Previous estimates of preventable deaths of hospitalized patients may be two to four times too high, a new Yale School of Medicine study suggests.
The meta-analysis of eight studies of inpatient deaths, published in the Journal of General Internal Medicine, puts the number of preventable deaths at just over 22,000 a year in the United States, instead of the oft-cited 44,000-98,000 estimate of a landmark 1999 study by the Institute of Medicine.
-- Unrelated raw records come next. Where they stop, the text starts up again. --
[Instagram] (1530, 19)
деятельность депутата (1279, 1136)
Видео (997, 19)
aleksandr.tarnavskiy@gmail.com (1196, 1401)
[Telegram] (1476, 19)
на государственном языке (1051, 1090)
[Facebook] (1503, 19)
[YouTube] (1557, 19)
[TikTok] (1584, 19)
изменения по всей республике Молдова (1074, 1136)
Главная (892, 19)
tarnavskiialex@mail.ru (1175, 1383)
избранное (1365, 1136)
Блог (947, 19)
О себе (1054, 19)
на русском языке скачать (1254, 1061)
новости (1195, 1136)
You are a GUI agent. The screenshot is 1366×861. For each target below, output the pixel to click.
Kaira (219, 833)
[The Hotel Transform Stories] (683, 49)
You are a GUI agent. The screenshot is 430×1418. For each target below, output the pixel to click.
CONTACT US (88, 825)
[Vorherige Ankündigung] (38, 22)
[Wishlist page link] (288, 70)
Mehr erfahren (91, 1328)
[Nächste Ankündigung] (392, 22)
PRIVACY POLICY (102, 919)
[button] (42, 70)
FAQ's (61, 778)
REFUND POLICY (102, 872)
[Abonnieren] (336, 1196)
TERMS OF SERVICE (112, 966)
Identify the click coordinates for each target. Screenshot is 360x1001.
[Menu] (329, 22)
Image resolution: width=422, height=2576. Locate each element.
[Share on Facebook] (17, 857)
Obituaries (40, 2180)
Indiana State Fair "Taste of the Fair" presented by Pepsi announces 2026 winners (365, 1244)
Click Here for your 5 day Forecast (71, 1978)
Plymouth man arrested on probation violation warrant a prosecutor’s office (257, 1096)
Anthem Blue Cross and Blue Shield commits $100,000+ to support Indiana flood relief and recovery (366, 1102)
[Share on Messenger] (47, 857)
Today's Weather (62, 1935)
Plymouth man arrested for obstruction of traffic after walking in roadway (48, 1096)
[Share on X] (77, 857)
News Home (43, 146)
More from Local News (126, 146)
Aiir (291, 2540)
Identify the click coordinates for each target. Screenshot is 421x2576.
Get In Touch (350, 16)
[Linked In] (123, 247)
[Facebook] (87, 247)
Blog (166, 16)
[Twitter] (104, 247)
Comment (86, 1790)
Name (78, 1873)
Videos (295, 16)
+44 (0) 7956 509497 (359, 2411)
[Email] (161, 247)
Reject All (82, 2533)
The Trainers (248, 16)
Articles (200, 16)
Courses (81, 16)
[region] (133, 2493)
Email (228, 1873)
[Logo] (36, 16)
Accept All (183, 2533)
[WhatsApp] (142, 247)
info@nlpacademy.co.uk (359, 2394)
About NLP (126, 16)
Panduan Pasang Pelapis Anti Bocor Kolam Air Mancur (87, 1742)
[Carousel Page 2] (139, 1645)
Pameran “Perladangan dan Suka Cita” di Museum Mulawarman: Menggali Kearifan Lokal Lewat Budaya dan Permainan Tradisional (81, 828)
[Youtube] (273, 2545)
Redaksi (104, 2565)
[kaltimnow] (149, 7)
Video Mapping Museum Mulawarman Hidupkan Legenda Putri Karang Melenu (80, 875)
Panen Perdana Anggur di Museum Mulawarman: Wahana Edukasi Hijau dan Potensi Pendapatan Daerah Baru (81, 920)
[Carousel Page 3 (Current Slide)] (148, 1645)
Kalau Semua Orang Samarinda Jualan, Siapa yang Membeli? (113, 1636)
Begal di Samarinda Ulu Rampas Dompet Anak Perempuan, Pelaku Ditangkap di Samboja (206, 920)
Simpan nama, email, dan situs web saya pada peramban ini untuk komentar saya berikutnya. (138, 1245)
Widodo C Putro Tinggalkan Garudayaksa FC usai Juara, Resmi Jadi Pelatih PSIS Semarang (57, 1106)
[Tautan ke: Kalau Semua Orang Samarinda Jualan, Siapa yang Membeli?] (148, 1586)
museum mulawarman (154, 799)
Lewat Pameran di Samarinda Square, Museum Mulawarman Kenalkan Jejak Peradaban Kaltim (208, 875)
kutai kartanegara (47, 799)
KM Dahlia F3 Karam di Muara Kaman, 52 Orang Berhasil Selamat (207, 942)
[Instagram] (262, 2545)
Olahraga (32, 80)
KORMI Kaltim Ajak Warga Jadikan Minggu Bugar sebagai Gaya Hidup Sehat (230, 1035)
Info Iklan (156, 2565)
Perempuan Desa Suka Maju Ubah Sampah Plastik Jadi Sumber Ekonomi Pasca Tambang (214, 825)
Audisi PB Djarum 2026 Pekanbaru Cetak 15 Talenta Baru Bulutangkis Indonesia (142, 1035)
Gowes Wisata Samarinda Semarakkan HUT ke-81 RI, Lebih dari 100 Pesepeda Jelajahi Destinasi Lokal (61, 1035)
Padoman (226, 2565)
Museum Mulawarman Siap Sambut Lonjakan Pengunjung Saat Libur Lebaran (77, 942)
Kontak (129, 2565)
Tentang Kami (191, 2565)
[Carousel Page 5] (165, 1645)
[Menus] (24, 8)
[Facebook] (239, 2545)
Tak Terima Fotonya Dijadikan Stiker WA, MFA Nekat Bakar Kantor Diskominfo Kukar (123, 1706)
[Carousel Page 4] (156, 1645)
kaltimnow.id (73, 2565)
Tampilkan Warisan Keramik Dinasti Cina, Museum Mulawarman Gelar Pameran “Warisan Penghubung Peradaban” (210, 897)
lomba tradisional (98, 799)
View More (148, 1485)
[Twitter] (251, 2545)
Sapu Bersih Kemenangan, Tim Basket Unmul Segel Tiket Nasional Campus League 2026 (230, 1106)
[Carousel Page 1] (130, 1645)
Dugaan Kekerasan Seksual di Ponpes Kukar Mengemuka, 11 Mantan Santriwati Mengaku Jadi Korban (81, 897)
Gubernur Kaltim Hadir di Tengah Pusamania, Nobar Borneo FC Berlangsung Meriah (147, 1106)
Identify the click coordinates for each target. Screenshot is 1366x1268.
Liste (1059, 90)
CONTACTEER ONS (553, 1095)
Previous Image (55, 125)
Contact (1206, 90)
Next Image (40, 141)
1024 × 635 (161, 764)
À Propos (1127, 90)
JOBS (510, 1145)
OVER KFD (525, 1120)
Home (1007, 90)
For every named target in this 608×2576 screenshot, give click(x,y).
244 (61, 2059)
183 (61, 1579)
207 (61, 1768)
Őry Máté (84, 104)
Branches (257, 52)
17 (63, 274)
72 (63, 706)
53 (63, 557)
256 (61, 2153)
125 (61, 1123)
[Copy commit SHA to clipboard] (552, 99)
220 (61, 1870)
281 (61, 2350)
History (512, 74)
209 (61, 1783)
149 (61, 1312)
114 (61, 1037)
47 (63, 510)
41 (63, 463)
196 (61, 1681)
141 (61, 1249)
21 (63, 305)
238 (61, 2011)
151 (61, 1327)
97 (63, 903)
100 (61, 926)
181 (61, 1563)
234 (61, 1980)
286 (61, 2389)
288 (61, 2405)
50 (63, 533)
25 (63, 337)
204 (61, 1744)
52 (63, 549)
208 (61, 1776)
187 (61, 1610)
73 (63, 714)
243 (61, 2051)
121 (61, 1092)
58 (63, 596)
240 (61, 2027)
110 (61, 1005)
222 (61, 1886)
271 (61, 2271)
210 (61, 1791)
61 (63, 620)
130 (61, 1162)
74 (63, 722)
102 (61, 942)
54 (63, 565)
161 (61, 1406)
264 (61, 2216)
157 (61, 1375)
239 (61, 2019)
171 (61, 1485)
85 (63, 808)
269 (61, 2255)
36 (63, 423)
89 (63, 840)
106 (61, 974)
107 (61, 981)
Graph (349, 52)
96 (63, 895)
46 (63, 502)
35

Other frequently cited studies have placed the number of deaths as high as 250,000 deaths per year, which would make medical error the third leading cause of death, behind cancer and cardiovascular disease.
“We still have work to do, but statements like ‘the number of people who die unnecessarily in hospitals is equal to a jumbo jet crash every day’ are clearly exaggerated,” said corresponding author Benjamin Rodwin, assistant professor of internal medicine at Yale.
The reason for the wide disparity in estimates of preventable hospital deaths is relatively simple, Rodwin said. Studies like the 1999 Institute of Medicine project began by looking at admitted patients with any adverse event, such as an incorrect diagnosis or delay in therapy, then at how many of those errors were preventable and caused harm, and ultimately at how many of those errors led to the death of a patient. This method could have introduced more opportunities for bias and error, the Yale researchers said.
Instead, in their meta-analysis they included only studies conducted after 2007 that took a different and, they argue, more direct approach. Each of the component studies started with hospital deaths and worked backward to determine their cause and whether they were preventable—for instance, resulting from a wrong diagnosis or a failure to manage a condition properly.
The new study also shows that the number of previously healthy people who die every year from hospital error is about 7,150. The remainder of preventable deaths occurred in patients with less than a three-month life expectancy.
Most of the hospital errors involved poor monitoring or management of medical conditions, diagnostic errors, and errors related to surgery and procedures, the study shows.
Rodwin noted it is possible that the higher estimates of patient deaths in hospitals publicized two decades ago may actually have led to increased oversight in hospitals and itself reduced the number of errors and preventable deaths found in the studies included in the meta-analysis.
He also stressed that studies included in the meta-analysis were conducted in hospitals in Canada and Europe, and estimates for the United States were extrapolated from those findings.